05.10.2021
В начале сентября подвел итоги 29-й фестиваль российского кино «Окно в Европу». Победителем в конкурсной программе «Выборгский счет», где все решается через зрительское голосование, стал фильм Ильи Хотиненко «Асфальтовое солнце».
1982-й, крупный портовый город где-то в Крыму. Шестнадцатилетний Артем неожиданно для себя оказывается в странной ситуации: его отец, профессиональный танцовщик, уезжает на гастроли в Лондон и вдруг отказывается возвращаться, попросив в Великобритании политического убежища. Чтобы как-то прийти в себя и перестать быть диссидентом в глазах одноклассников, Артем начинает усердно заниматься скейтбордингом и дает себе слово выиграть ближайшие соревнования.
— Илья, вчера на премьере, представляя «Асфальтовое солнце», вы назвали его позитивным фильмом…
— Это не просто позитивный фильм. Это представитель особого жанра — жанра духоподъемного кино. Я никогда такого раньше не делал, и мне было интересно.
— А почему не делали?
— Потому что раньше на них не было спроса. Это ведь тенденция довольно новая: она началась условно лет десять назад, когда стали появляться картины вроде «Легенды №17». И зрители очень хорошо на них отреагировали: голосовали деньгами, билетами… Да и в Министерстве культуры и Фонде кино на них довольно охотно выделяется финансирование. Так что я бы сказал, что у нас сейчас эра позитивного кино.
— Может быть, людям не хватает позитива в реальности?
— Возможно. Но если им нравится смотреть на то, как какой-то герой боролся с препятствиями, не сдавался и у него все получилось, то это же здорово. Пусть смотрят.
— Но почему именно восьмидесятые?
— Потому что это тоже тренд: очень модный, попсовый. Сегодня многие слушают музыку из восьмидесятых, одеваются, как в восьмидесятых… Мы как бы вернулись лет на сорок назад. На мне вот тоже штаны и кроссовки из восьмидесятых…
— Реально из восьмидесятых или просто в той же стилистике?
— Конечно, в стилистике (смеется). Но сами кроссовки очень похожи на те, которые у меня были лет сорок назад. А вот автомобили того времени до сих пор на ходу и бешено популярны. Цены на них даже выросли. Я вот недавно хотел купить полуразвалившийся мерседес 1983 года выпуска. Так выяснилось, что он стоит как новый.
А про музыку и говорить нечего: все слушают A-ha, Depeche Mode… Мои дети фанатеют от той же музыки, которая в их возрасте нравилась мне. Причем я им про нее не рассказывал. Наоборот, они сами приходят ко мне и говорят: «Папа, послушай, какая классная песня!»…

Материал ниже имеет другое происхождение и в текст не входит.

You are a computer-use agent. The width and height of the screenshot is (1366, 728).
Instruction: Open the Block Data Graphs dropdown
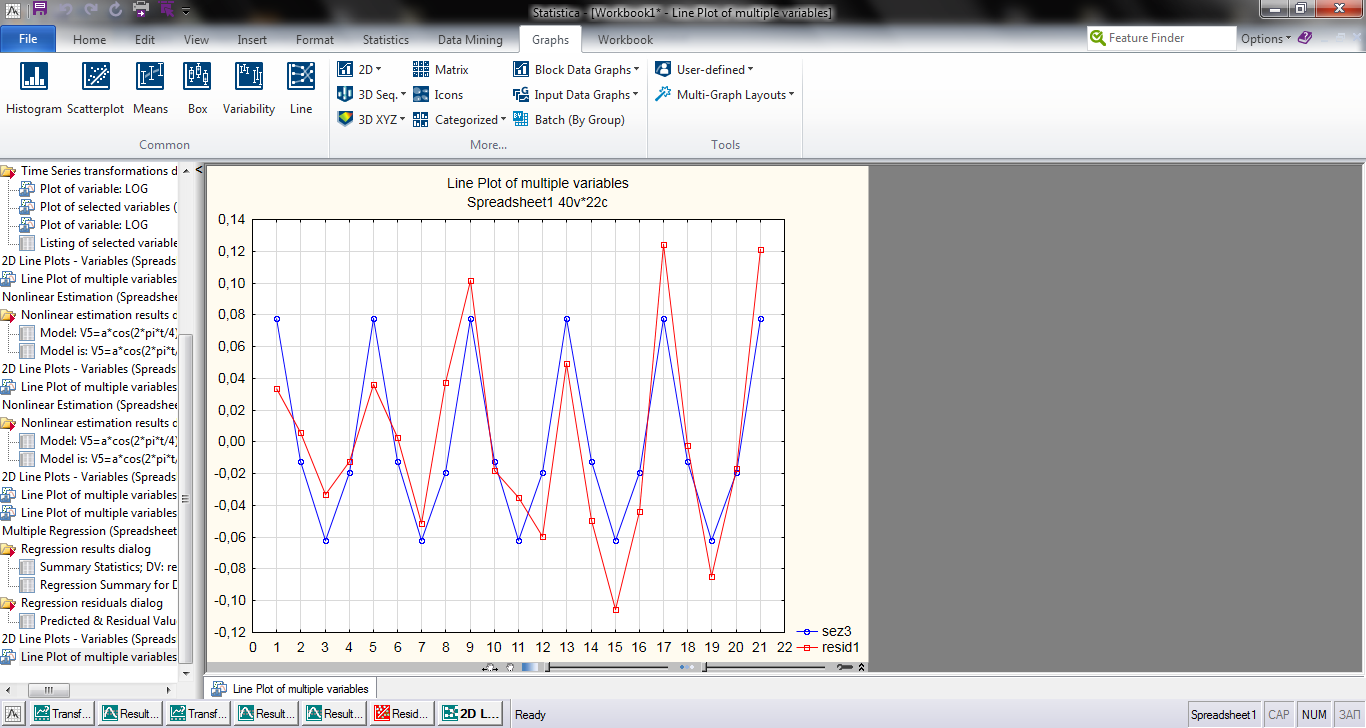576,70
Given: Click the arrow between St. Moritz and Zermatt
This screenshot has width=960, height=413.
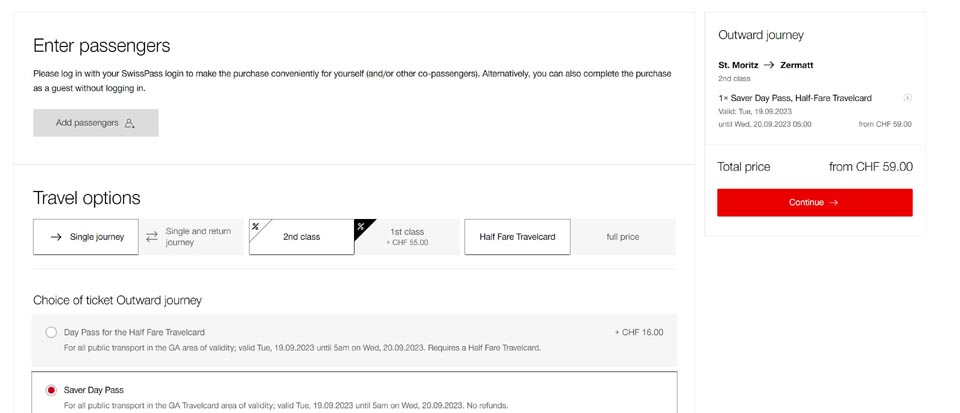Looking at the screenshot, I should [769, 65].
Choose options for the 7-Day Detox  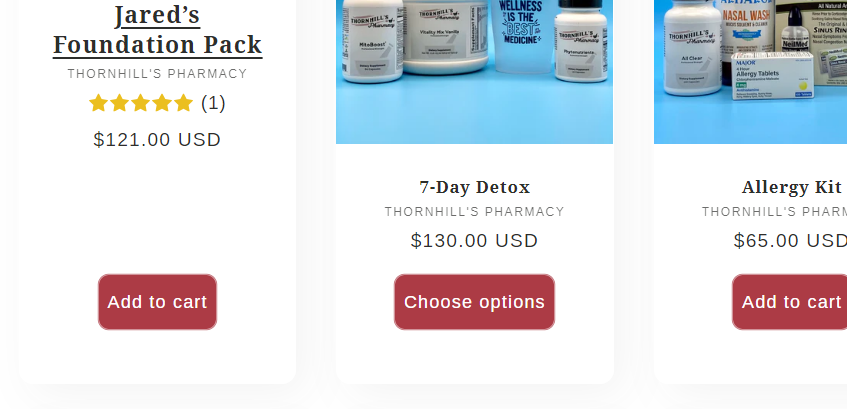(x=474, y=301)
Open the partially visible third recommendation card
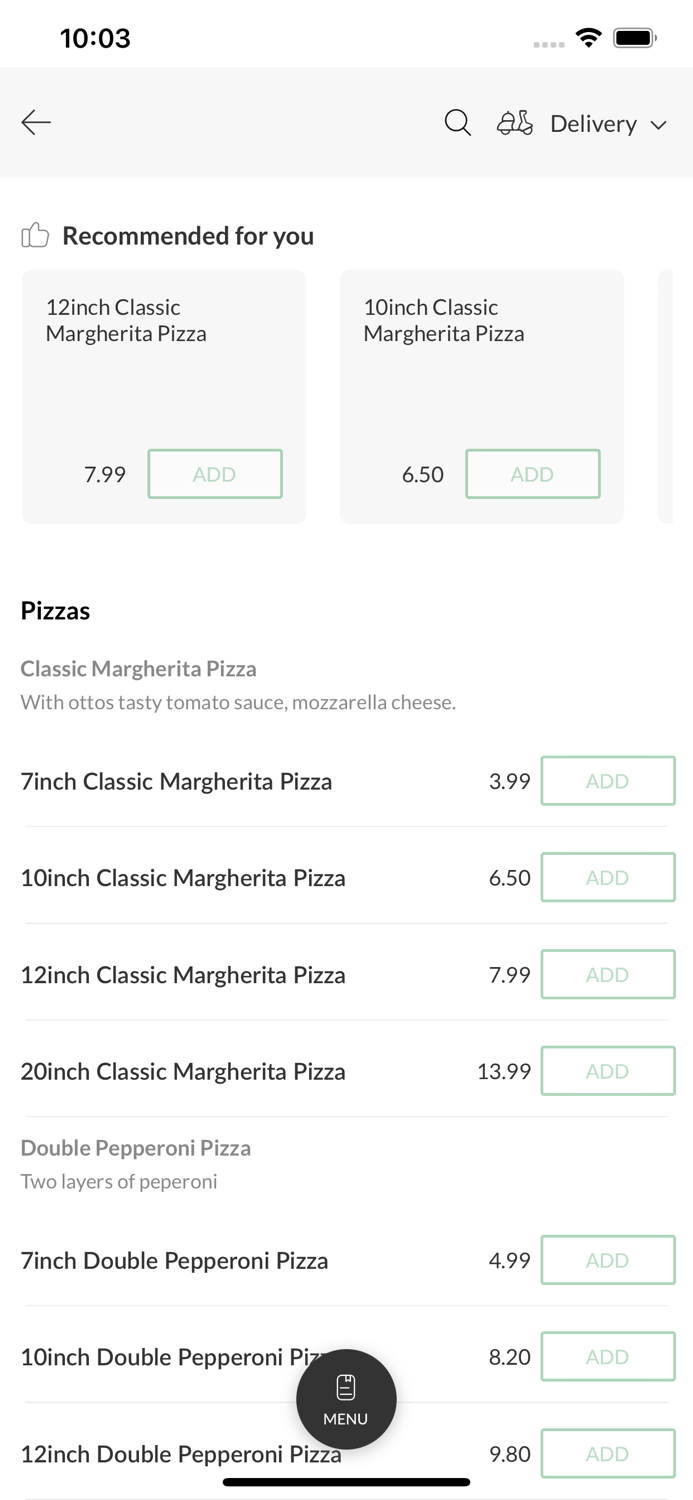The width and height of the screenshot is (693, 1500). (x=676, y=396)
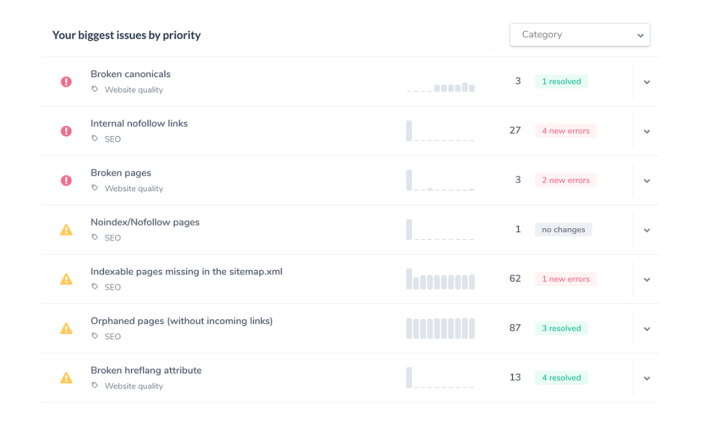709x440 pixels.
Task: Click the 3 resolved badge
Action: coord(561,328)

— А для вас восьмидесятые — какие они?
— Понимаете, я рос в странной семье. Мои родители были хиппи, поэтому по моим воспоминаниям трудно судить о том, какими восьмидесятые были на самом деле. Но я помню, что реальность была довольно жесткой. Потому что мы жили в двойном стандарте. Мы все ходили на линейки, поднимали знамя, стучали в барабан, салютовали… И нам кричали с трибун, что мы должны быть правильными, не должны делать то-то и то-то. Но как только линейка заканчивалась, все запреты демонстративно нарушались — и даже взрослые, которые пять минут назад что-то яростно проповедовали, посмеивались между собой над своими же словами, травили анекдоты… И это была очень странная аберрация сознания, из-за которой в голове рождались всякие мрачные образы. Так что если я бы снимал фильм про свои реальные восьмидесятые, то его бы запретили к прокату.
— Почему?
— Из-за сцен насилия. Его было очень много в той школе, где я учился.

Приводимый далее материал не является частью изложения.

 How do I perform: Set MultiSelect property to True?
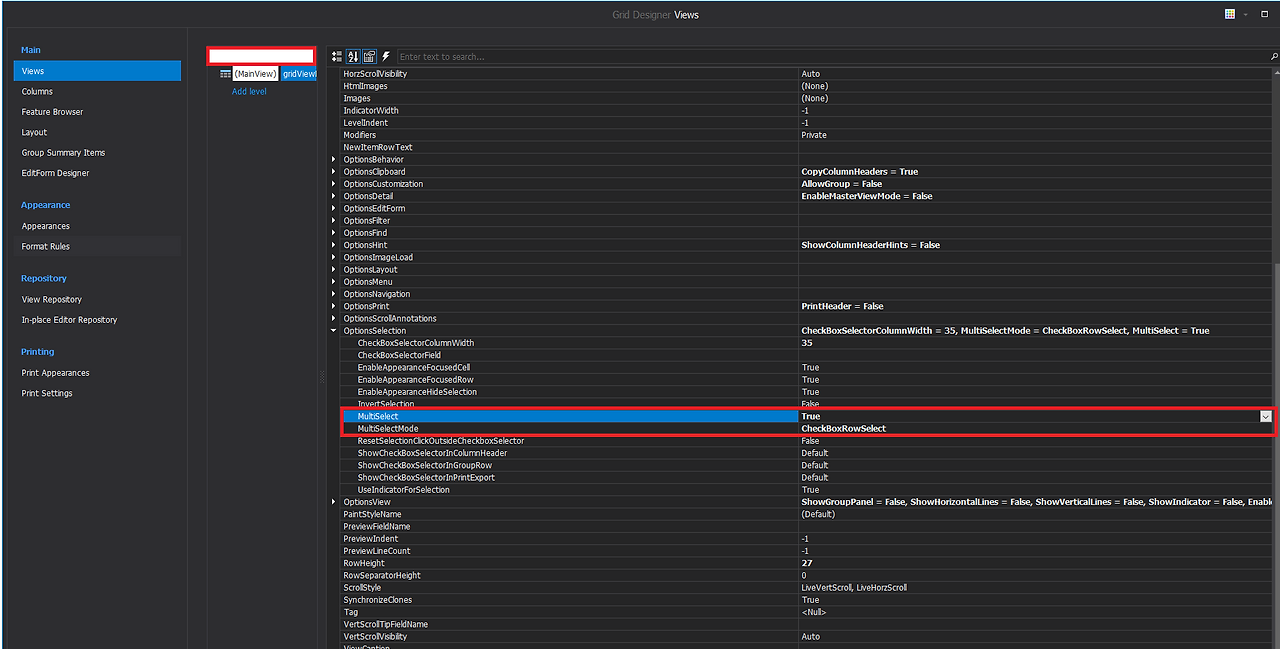click(900, 416)
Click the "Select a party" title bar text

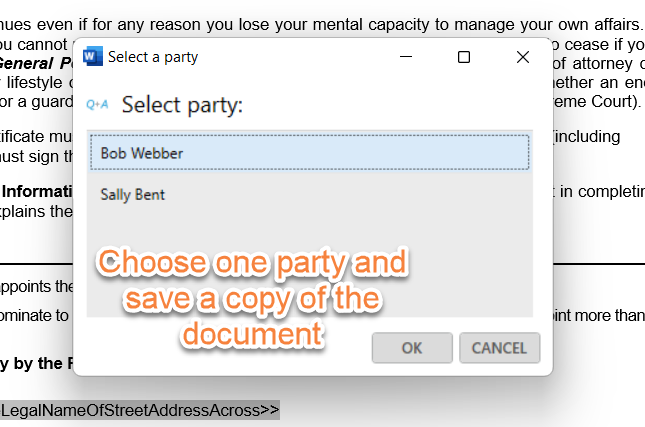point(152,57)
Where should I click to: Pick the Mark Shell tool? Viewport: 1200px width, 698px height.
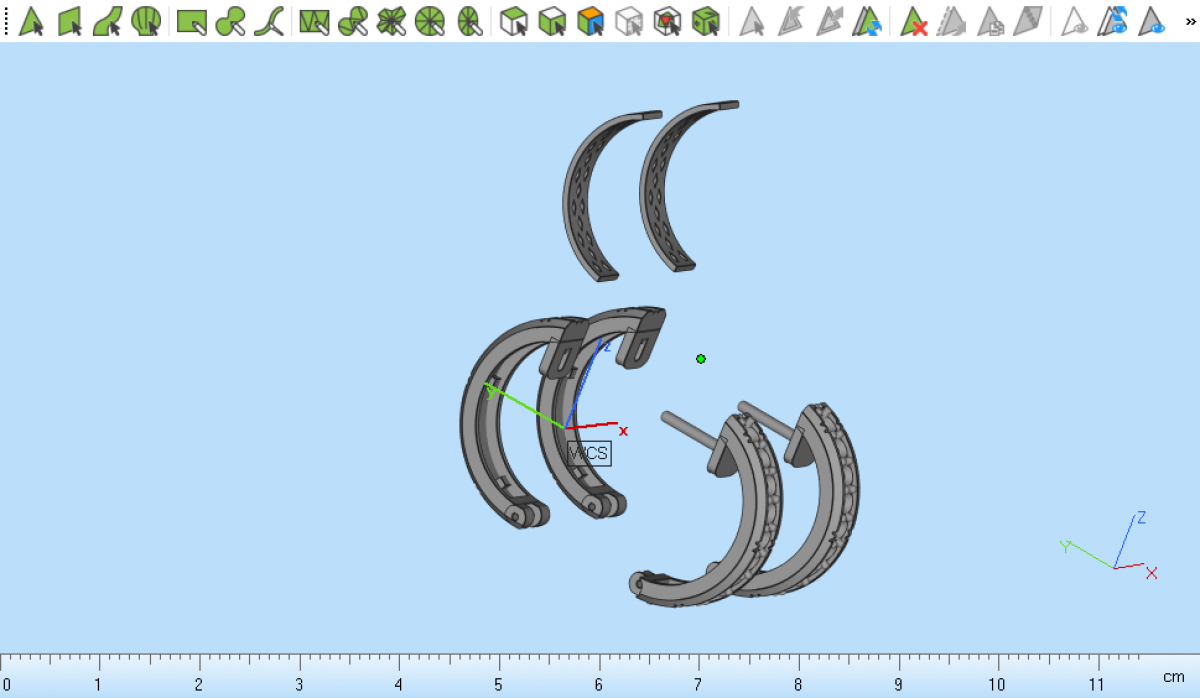(x=146, y=20)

— Насилия со стороны взрослых, которые требовали быть правильными пионерами?
— Я про насилие школьников друг над другом. В моей школе был жесткий, даже жесточайший беспредел, которого я не видел в самых страшных фильмах Гаспара Ноэ. Там было всё, вплоть до изнасилования в туалетах. А потом участники этого беспредела чистили свои октябрятские значки, поправляли галстуки — и шли на линейку. Поэтому для меня восьмидесятые не связаны с какими-то романтическими или ностальгическими воспоминаниями.
— Но в «Асфальтовом солнце» нет даже намека на что-то похожее. Зато есть пара моментов, которые кажутся уж очень знакомыми. Например, эпизод с директрисой, которая меряет линейкой длину школьных юбок. Аналогичная сцена, если помните, была еще в «Американке» Дмитрия Месхиева (1997), да и не только в ней…
— Это штампы, конечно, но мы их используем специально для широкой публики: они забавные, смешные и зрителям нравятся… Правда, режиссеру их снимать не очень-то интересно, потому что ничего нового тут не придумаешь.
— В вашей школе были какие-то похожие случаи?
— Когда я был в третьем классе, меня закрывали на ключ в Красном уголке, где я должен был смотреть на портрет Владимира Ильича…
— И будить свою заснувшую совесть.
— Именно (смеется).
— Илья, тогда, если позволите, задам вам один глупый вопрос…
— (Оживляется) О, обожаю такое! Барабанная дробь… «Были ли смешные случаи на площадке?»
— Нет-нет, гораздо более глупый. Из серии «а что хотел сказать автор?». Вот для меня «Асфальтовое солнце» о том, что детство всегда заканчивается как-то внезапно. А для вас о чем этот фильм?
— Наверное, о том, что очень круто найти для себя какую-то платформу (пусть даже дурацкую доску с колесами) и зациклиться на ней настолько, что с ее помощью решить все проблемы. Это может быть что угодно: религия, хобби, влюбленность, магия, астрофизика… Главное, найти какую-то систему координат, какую-то опору — и тогда с ее помощью можно многое преодолеть.
— Илья, а как вы сами относитесь к поступку отца Артема? К тому, что он сбежал за границу, бросив семью?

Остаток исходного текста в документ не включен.